ABSTRACT
Objectives:
To assess the surgical outcomes of atrioventricular septal defect associated with Tetralogy of Fallot (AVSD)-TOF repair performed at 2 specialized cardiac centers.
Methods:
From May 2012 to December 2024, 20 patients diagnosed with AVSD-TOF who underwent surgical repair were included.
Results:
The median age at the time of surgical repair was 13 months, with a median weight of 8.2 kg (IQR: 6.2–11.5 kg). Biventricular repair was successfully performed in 18 patients (90%), while one and half ventricular repair was required in 2 patients (10%). Before definitive repair, palliative procedures, including bidirectional Glenn shunts, were carried out in 2 patients (10%), and right ventricular outflow tract (RVOT) stenting in another 2 patients (10%). Postoperative complications included a third-degree heart block requiring pacemaker implantation in 10% and chylothorax in 15%. The median duration of chest drains was 10 days. In 40% of patients, reintervention was required, involving catheter-based procedures and redo surgeries for residual lesions. Despite these complexities, overall survival was 90%, with all patients surviving to hospital discharge.
Conclusion:
Biventricular repair of AVSD-TOF is feasible and offers favorable early survival. However, the complexity of the condition, frequent reinterventions, and residual lesions highlight the need for individualized surgical/interventional planning and long-term follow-up.
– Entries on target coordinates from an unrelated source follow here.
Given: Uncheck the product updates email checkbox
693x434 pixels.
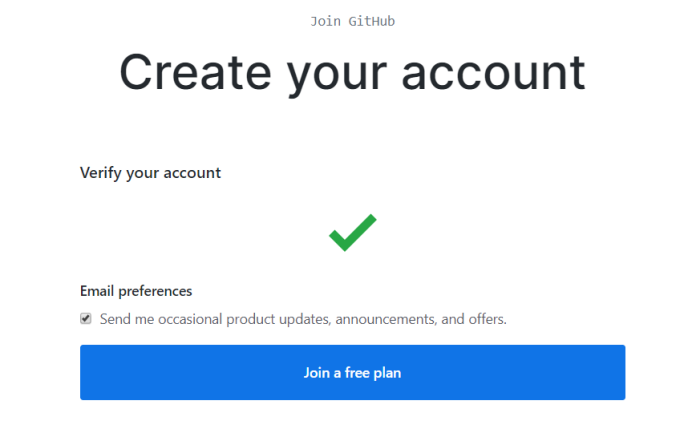Looking at the screenshot, I should click(x=86, y=319).
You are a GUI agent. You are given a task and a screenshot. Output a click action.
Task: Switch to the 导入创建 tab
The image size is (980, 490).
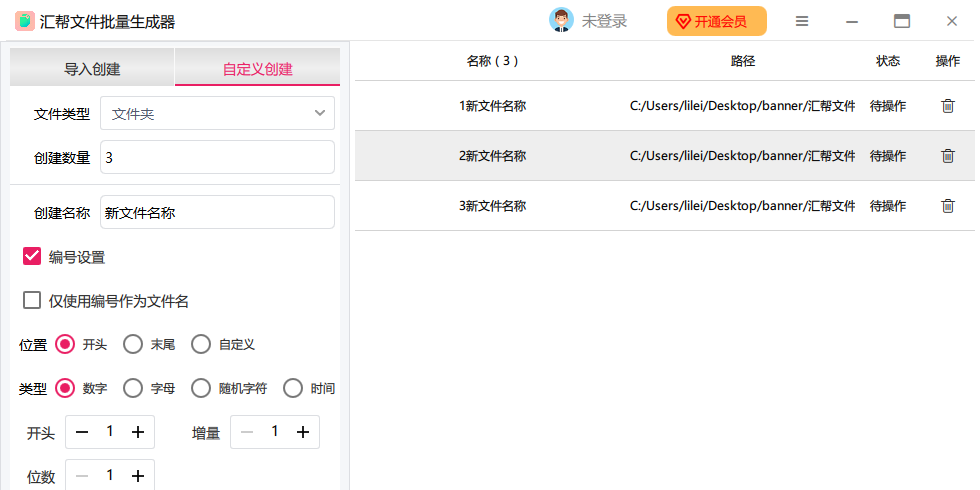(x=92, y=69)
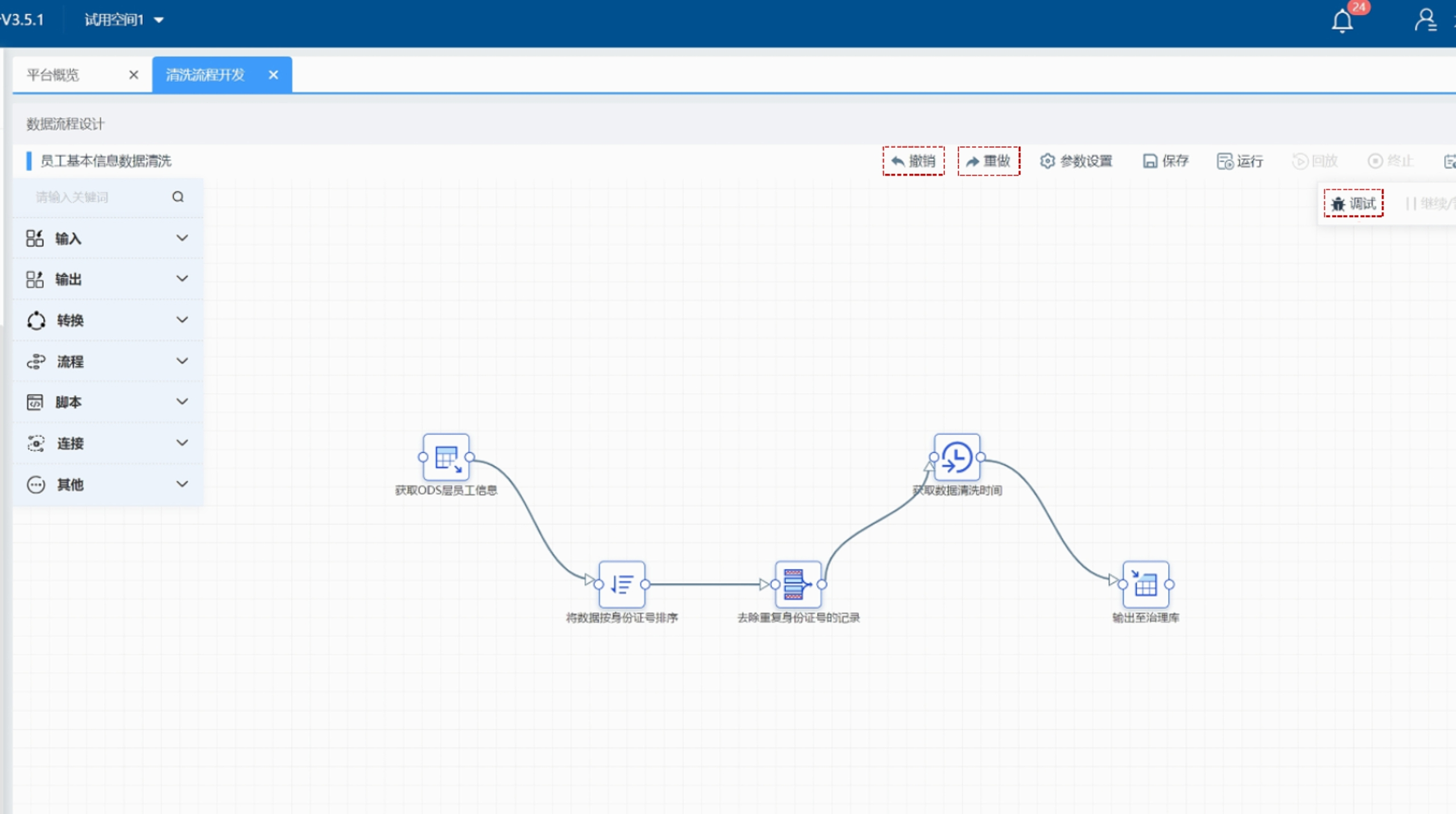Select the 将数据按身份证号排序 sort node
This screenshot has width=1456, height=814.
click(x=622, y=584)
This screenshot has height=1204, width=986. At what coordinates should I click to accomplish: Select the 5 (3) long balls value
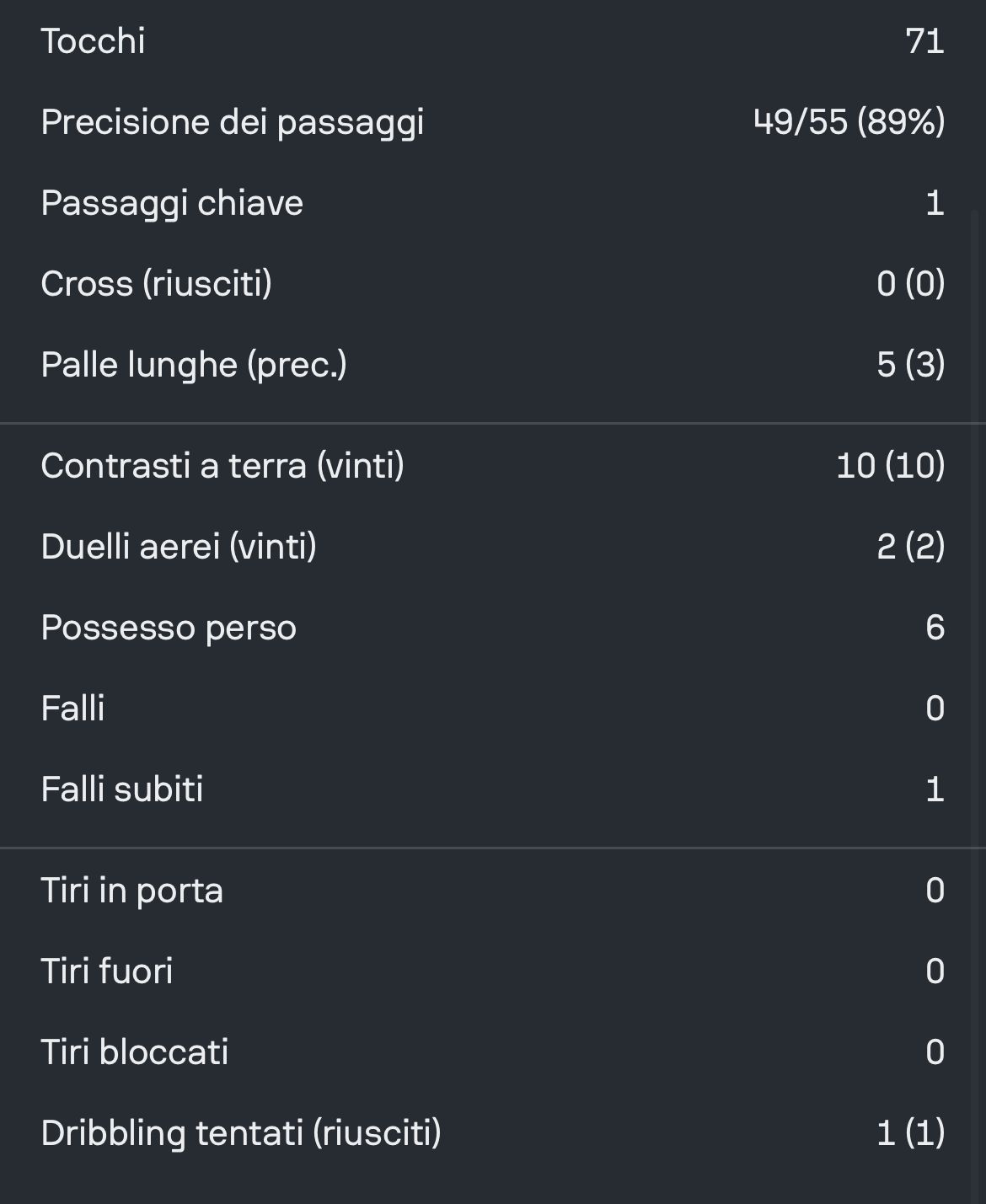(910, 365)
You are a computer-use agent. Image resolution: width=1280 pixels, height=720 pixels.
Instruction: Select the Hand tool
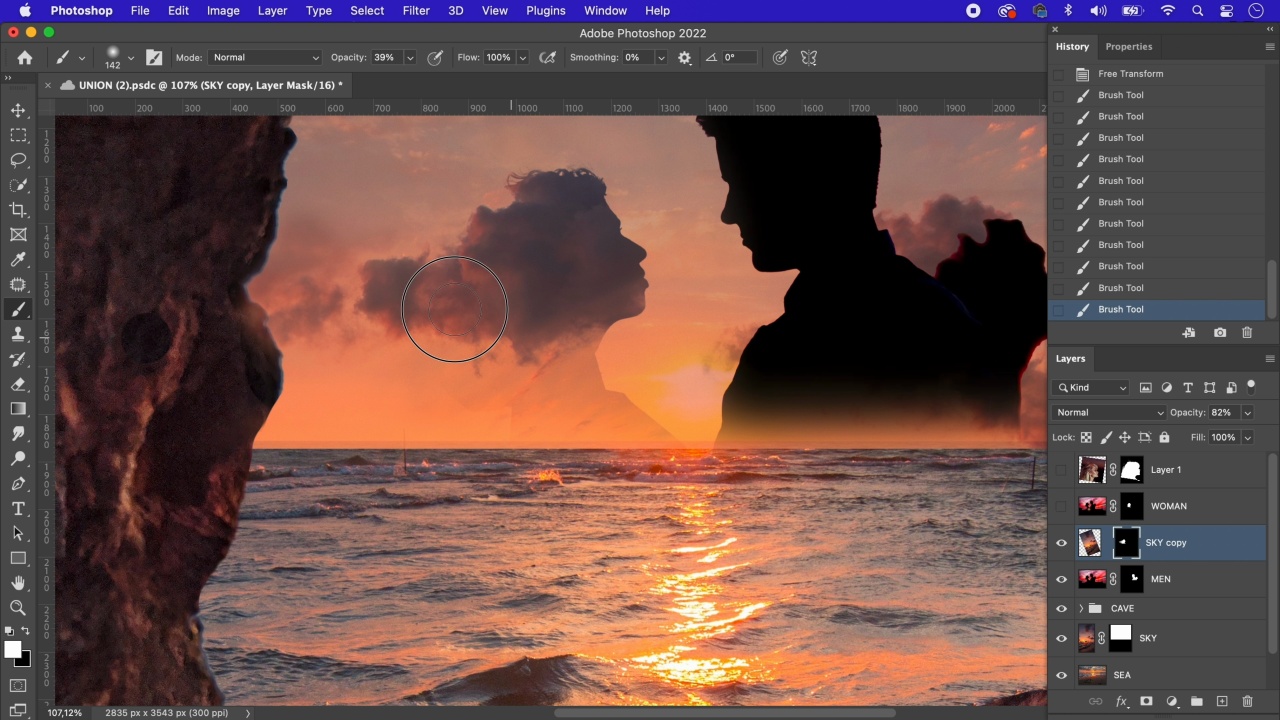click(18, 583)
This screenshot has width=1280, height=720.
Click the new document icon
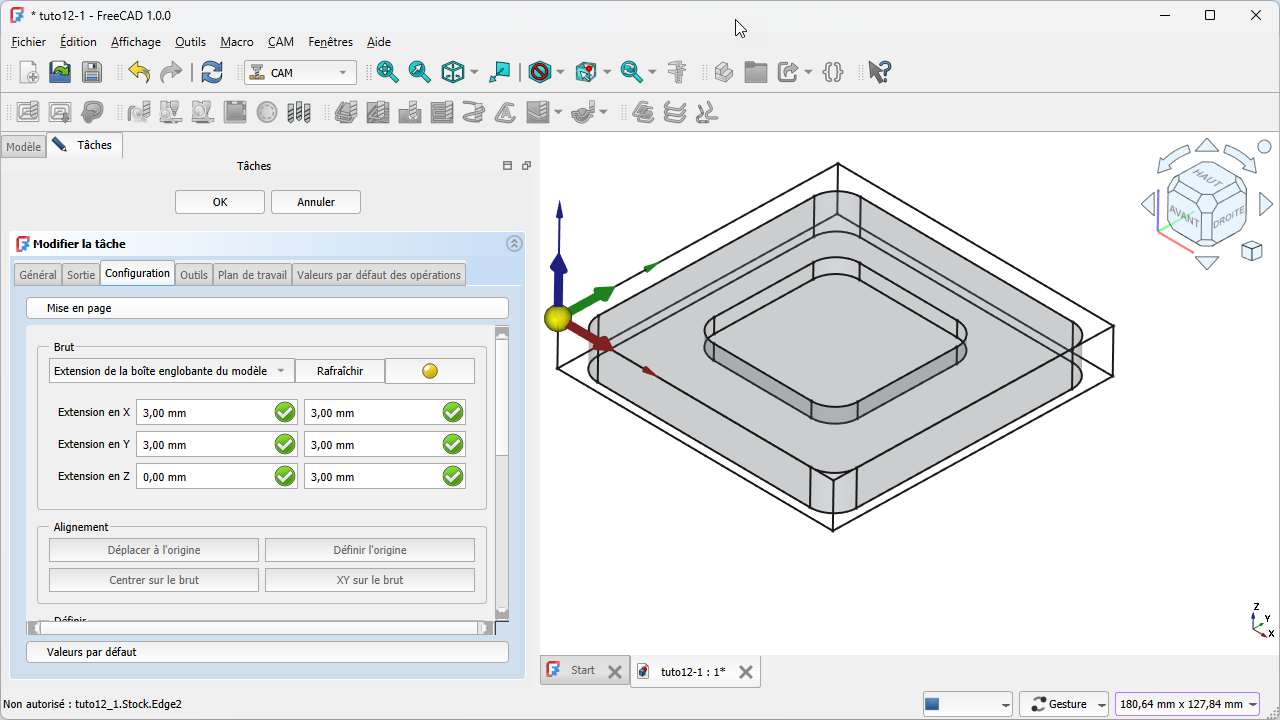coord(29,72)
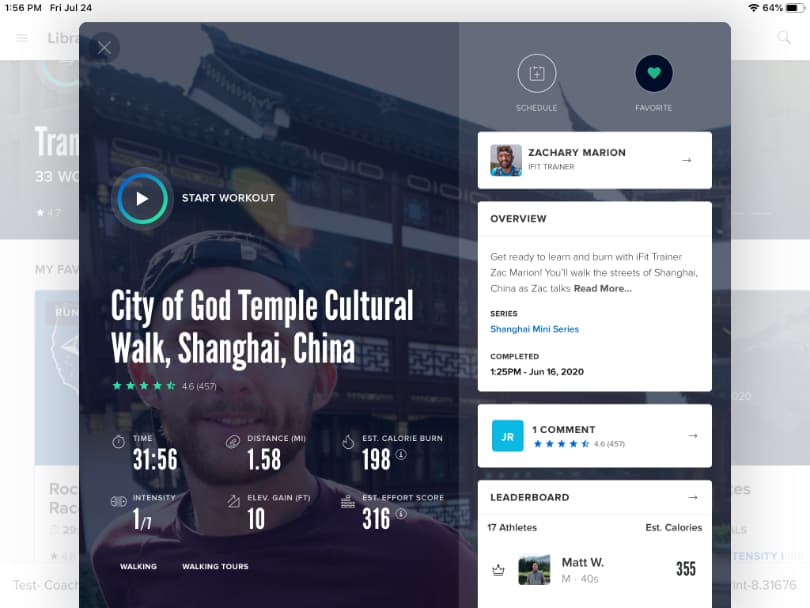Tap Zachary Marion's profile photo
Viewport: 810px width, 608px height.
point(506,160)
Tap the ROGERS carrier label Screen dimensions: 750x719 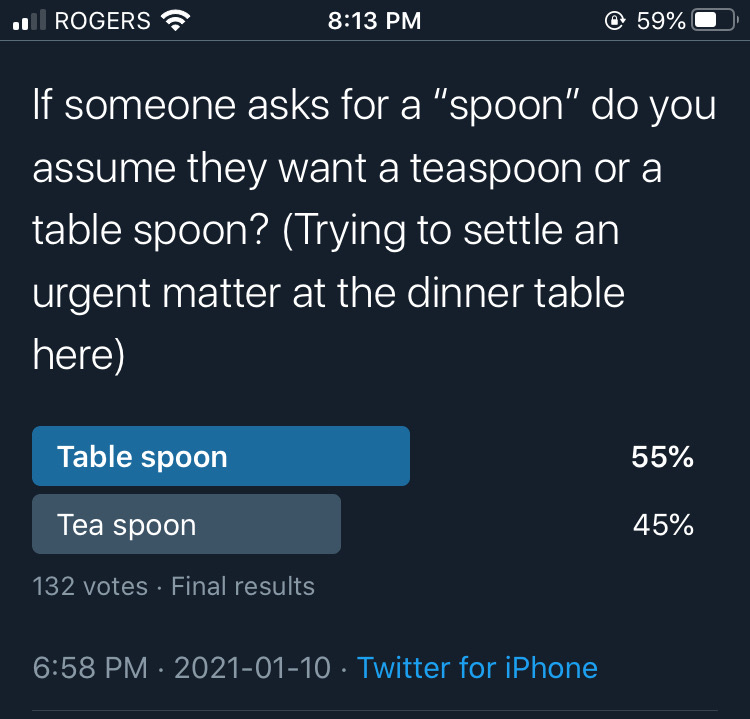(x=102, y=21)
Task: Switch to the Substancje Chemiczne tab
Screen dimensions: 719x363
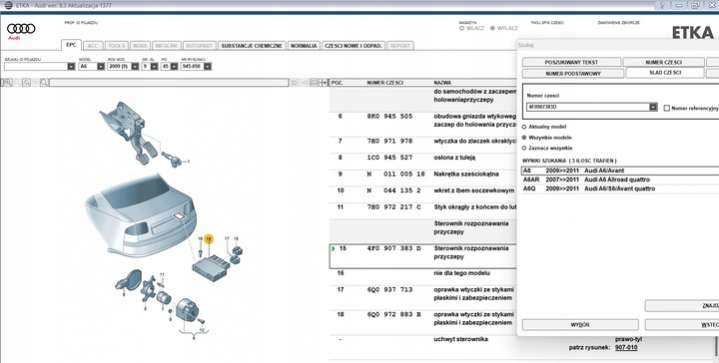Action: [251, 46]
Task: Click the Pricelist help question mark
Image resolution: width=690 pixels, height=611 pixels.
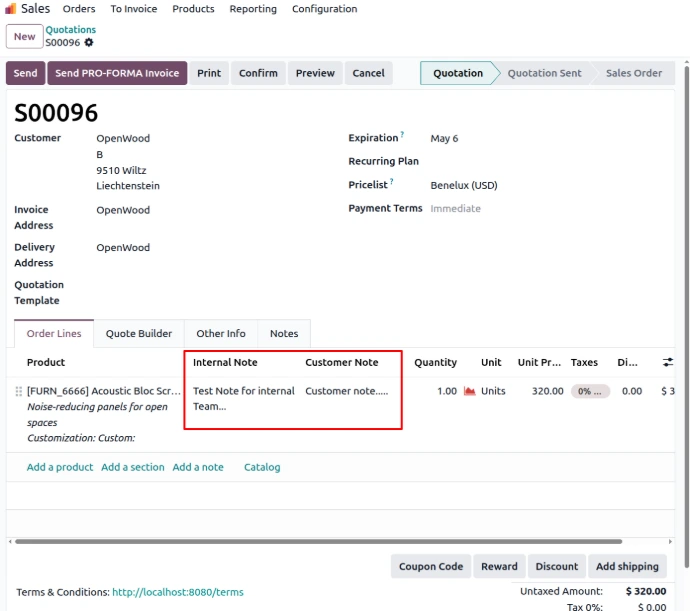Action: (x=392, y=181)
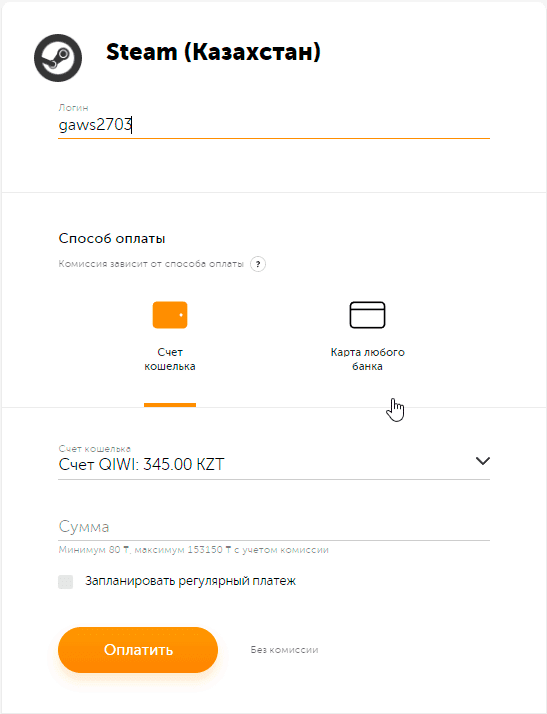
Task: Click the "Комиссия зависит от способа оплаты" note
Action: tap(151, 264)
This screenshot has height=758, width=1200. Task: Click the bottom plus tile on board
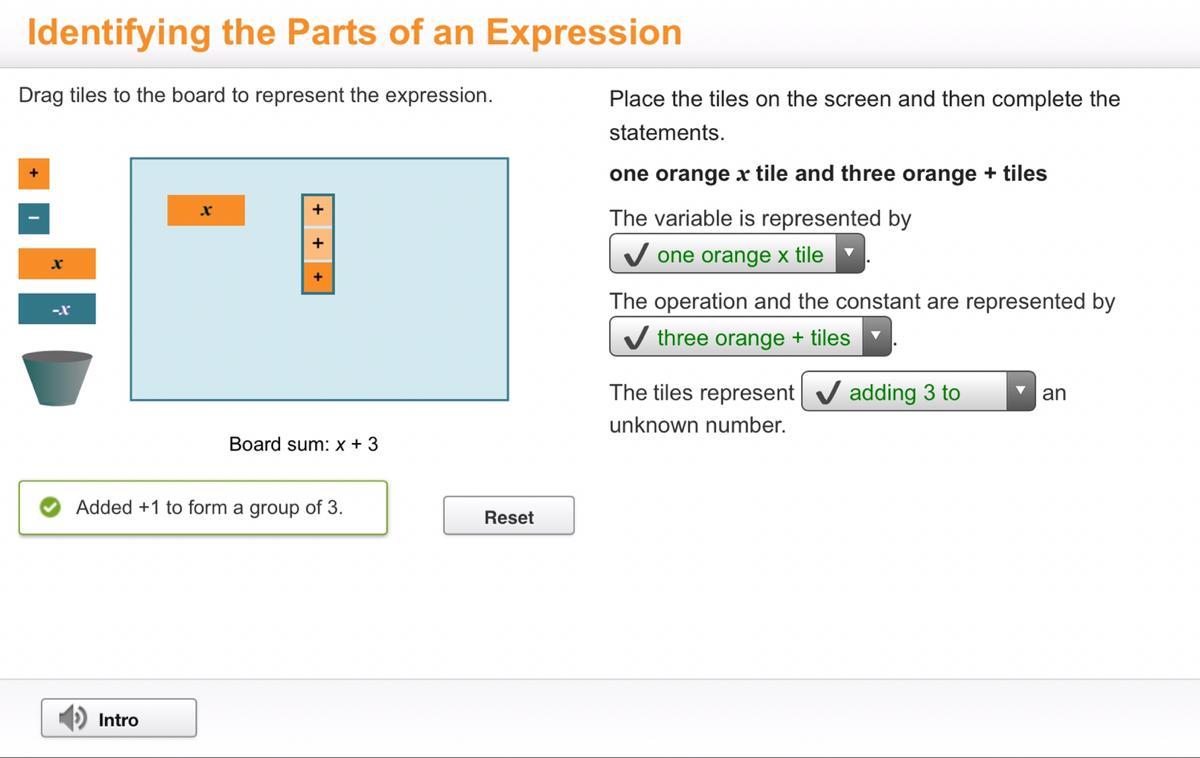click(318, 277)
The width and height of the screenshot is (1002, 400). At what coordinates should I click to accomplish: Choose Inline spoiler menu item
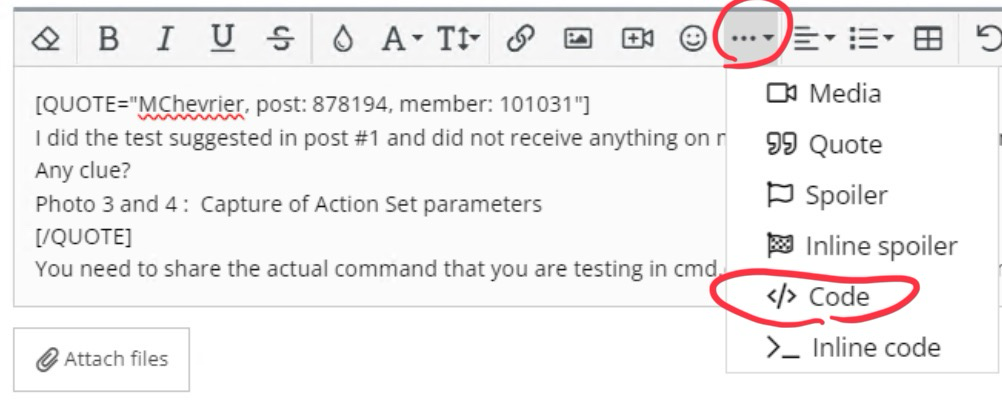coord(862,245)
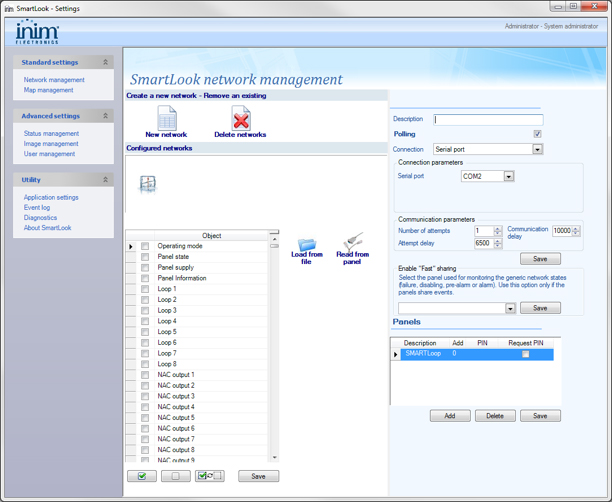Viewport: 612px width, 502px height.
Task: Click the check-all objects button
Action: click(141, 476)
Keywords: Atrioventricular septal defect, Tetralogy of Fallot, Outcome, Multidisciplinary Care, Pediatrics
Atrioventricular septal defect associated with Tetralogy of Fallot (AVSD-TOF) or double outlet right ventricle (DORV) with subpulmonic obstruction (Sub PS) is a complex and rare congenital cardiac anomaly. AVSD-TOF is more frequently associated with trisomy 21, commonly associated with other noncardiac comorbidities.1,2 The type of surgical procedures for these patients varies between patients and surgeons. Some surgeons prefer the univentricular pathways, while others avoid univentricular palliation because of the unfavorable long-term outcome, especially in trisomy 21 patients. Biventricular repair of AVSD-TOF may be primary/one-stage repair or after initial palliation in the form of right ventricular outflow tract (RVOT) stenting or ductal stenting through cardiac catheterization or in the form of systemic to pulmonary shunt (2-stage repair). Whenever feasible, it is advisable to go with the primary total repair of AVSD-TOF, as palliative treatment options may lead to increased ventricular volume loading and a worsening of common atrioventricular valvular regurgitation (CAVVR) and/or distortion of pulmonary arteries as in cases with systemic to pulmonary artery shunts.3–6
Complete surgical repair may not always be achieved owing to the lesion’s complexity and concomitant cardiac defects that hinder the biventricular repair, e.g., severely hypertrophied right ventricle (RV) with a small cavity, smaller outlet portion of the ventricular septal defect and the far distance between the aorta and the outlet portion of the VSD that may predispose for left ventricular outflow tract obstruction, especially in cases have AVSD-DORV-Sub PS. There is debate about the optimal surgical technique for patients with AVSD-TOF/DORV-Sub PS, including the timing of total repair and the initial use of palliation.1,2,7–9 In our centers, primary biventricular repair is the preferred option for these patients whenever possible. This cohort study aimed to examine the outcomes of surgical repair performed on patients diagnosed with AVSD-TOF in 2 cardiac centers.
Methods
This retrospective study was conducted with ethics committee approval, and informed consent for data use was obtained from legal guardians. Patients with AVSD-TOF who underwent biventricular repair or one and half ventricle repair were included in the study. Preoperative, operative, postoperative, echocardiographic, catheterization, and outcome data were collected.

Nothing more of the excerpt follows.